Blocks that are too long

Because you can only have one mutable borrow at any given time, you might get issues if you want to mutably borrow something twice in the same function. Even if the borrows don’t overlap, the borrow checker will complain.

Let’s look at an example that does not compile.

struct Person {
    name: String,
    age: u8,
}

impl Person {
    fn new(name: &str, age: u8) -> Person {
        Person {
            name: name.into(),
            age: age,
        }
    }
    
    fn celebrate_birthday(&mut self) {
        self.age += 1;
        
        println!("{} is now {} years old!", self.name, self.age);
    }
    
    fn name(&self) -> &str {
        &self.name
    }
}

fn main() {
    let mut jill = Person::new("Jill", 19);
    let jill_ref_mut = &mut jill;
    jill_ref_mut.celebrate_birthday();
    println!("{}", jill.name()); // cannot borrow `jill` as immutable
                                 // because it is also borrowed
                                 // as mutable
}

The problem here is that we have mutably borrowed jill and then try to use it again to print her name. The fix is indeed to limit the scope of the borrow.

fn main() {
    let mut jill = Person::new("Jill", 19);
    {
        let jill_ref_mut = &mut jill;
        jill_ref_mut.celebrate_birthday();
    }
    println!("{}", jill.name());
}

In general, it can be a good idea to limit the scope of your mutable references. This avoids problems like the one showcased above.

Chaining function calls

You often want to chain function calls to reduce the number of local variables and let-bindings in your code. Consider that you have a library that provides Person and Name structs. You want to get a mutable reference to a person’s name and update it.

#[derive(Clone)]
struct Name {
    first: String,
    last: String,
}

impl Name {
    fn new(first: &str, last: &str) -> Name {
        Name {
            first: first.into(),
            last: last.into(),
        }
    }
    
    fn first_name(&self) -> &str {
        &self.first
    }
}

struct Person {
    name: Name,
    age: u8,
}

impl Person {
    fn new(name: Name, age: u8) -> Person {
        Person {
            name: name,
            age: age,
        }
    }
    
    fn name(&self) -> Name {
        self.name.clone()
    }
}

fn main() {
    let name = Name::new("Jill", "Johnson");
    let mut jill = Person::new(name, 20);
    
    let name = jill.name().first_name(); // borrowed value does not
                                         // live long enough
}

The problem here is that Person::name returns an owned value instead of a reference. If we then try to obtain a reference using Name::first_name, the borrow checker will complain. As soon as the statement ends, the value that is returned from jill.name() will be dropped, and name will be a dangling reference.

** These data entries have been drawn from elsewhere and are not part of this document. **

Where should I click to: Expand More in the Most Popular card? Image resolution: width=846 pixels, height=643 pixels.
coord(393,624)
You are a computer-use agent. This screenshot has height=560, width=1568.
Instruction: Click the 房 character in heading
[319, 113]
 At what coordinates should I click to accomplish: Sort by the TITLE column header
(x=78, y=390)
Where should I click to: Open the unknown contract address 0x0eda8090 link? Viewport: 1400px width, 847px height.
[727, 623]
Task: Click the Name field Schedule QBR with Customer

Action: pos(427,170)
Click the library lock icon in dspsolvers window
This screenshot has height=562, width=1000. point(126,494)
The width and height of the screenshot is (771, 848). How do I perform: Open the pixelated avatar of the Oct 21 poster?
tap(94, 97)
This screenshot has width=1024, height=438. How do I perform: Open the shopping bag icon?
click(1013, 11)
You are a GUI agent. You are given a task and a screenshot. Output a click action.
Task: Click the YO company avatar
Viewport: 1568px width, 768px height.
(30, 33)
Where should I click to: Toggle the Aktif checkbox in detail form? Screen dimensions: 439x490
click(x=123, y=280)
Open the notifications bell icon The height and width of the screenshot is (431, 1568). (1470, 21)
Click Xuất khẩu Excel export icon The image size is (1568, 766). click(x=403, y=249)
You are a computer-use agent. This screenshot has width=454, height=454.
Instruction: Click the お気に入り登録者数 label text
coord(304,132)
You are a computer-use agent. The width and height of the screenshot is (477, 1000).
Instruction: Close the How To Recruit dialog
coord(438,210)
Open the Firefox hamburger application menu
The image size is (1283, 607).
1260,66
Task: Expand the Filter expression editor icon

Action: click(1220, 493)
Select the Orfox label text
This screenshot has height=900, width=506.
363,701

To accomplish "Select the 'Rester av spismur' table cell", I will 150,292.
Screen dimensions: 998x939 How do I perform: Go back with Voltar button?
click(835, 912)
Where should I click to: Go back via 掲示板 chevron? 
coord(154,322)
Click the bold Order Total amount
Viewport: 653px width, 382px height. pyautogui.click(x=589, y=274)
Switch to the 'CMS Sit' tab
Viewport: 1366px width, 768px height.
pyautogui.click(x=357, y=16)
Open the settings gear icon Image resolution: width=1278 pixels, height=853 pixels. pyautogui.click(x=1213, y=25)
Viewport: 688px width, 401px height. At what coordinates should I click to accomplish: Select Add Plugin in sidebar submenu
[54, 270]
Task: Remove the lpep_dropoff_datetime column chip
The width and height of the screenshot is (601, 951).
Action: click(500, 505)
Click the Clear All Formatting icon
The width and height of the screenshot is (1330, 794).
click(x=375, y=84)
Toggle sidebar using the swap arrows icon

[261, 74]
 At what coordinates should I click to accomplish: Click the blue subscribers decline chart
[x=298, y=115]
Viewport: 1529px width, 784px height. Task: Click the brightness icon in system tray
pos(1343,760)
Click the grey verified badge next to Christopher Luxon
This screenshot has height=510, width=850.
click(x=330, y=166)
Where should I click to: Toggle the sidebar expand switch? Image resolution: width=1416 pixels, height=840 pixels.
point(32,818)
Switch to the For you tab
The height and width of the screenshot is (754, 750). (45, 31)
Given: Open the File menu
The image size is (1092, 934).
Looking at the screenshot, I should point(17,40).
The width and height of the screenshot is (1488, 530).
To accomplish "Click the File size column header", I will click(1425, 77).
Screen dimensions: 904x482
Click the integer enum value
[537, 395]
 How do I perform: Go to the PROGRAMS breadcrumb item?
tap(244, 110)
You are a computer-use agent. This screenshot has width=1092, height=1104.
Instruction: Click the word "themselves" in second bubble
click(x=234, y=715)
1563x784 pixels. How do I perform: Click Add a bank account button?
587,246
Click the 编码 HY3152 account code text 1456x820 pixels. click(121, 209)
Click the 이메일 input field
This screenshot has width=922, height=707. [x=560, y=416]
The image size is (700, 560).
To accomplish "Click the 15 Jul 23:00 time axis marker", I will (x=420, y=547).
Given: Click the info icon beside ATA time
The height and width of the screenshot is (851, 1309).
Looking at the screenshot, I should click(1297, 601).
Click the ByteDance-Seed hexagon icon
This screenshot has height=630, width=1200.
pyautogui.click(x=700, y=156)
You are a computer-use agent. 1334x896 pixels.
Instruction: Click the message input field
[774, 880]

The solution is to introduce a temporary variable.

fn main() {
    let name = Name::new("Jill", "Johnson");
    let mut jill = Person::new(name, 20);
    
    let name = jill.name();
    let name = name.first_name();
}

Normally, we would return a &Name from Person::name, but there are some cases in which returning an owned value is the only reasonable option. If this happens to you, it’s good to know how to fix your code.

Circular references

Sometimes, you end up with circular references in your code. This is something I used to do way too often in C. Trying to fight the borrow checker in Rust showed me how dangerous this kind of code can actually be.

Let’s create a representation of a class with enrolled pupils. The class references the pupils, and they also keep references to the classes they are enrolled in.

struct Person<'a> {
    name: String,
    classes: Vec<&'a Class<'a>>,
}

impl<'a> Person<'a> {
    fn new(name: &str) -> Person<'a> {
        Person {
            name: name.into(),
            classes: Vec::new(),
        }
    }
}

struct Class<'a> {
    pupils: Vec<&'a Person<'a>>,
    teacher: &'a Person<'a>,
}

impl<'a> Class<'a> {
    fn new(teacher: &'a Person<'a>) -> Class<'a> {
        Class {
            pupils: Vec::new(),
            teacher: teacher,
        }
    }
    
    fn add_pupil(&'a mut self, pupil: &'a mut Person<'a>) {
        pupil.classes.push(self);
        self.pupils.push(pupil);
    }
}

fn main() {
    let jack = Person::new("Jack");
    let jill = Person::new("Jill");
    let teacher = Person::new("John");
    
    let mut borrow_chk_class = Class::new(&teacher);
    borrow_chk_class.add_pupil(&mut jack);
    borrow_chk_class.add_pupil(&mut jill);
}

If we try to compile this, we get bombarbed with errors. The main problem here is that we are trying to store references to classes in persons and vice versa. When the variables get dropped (in reverse order of creation), teacher will be dropped while still being referenced indirectly by jill and jack through their enrollments!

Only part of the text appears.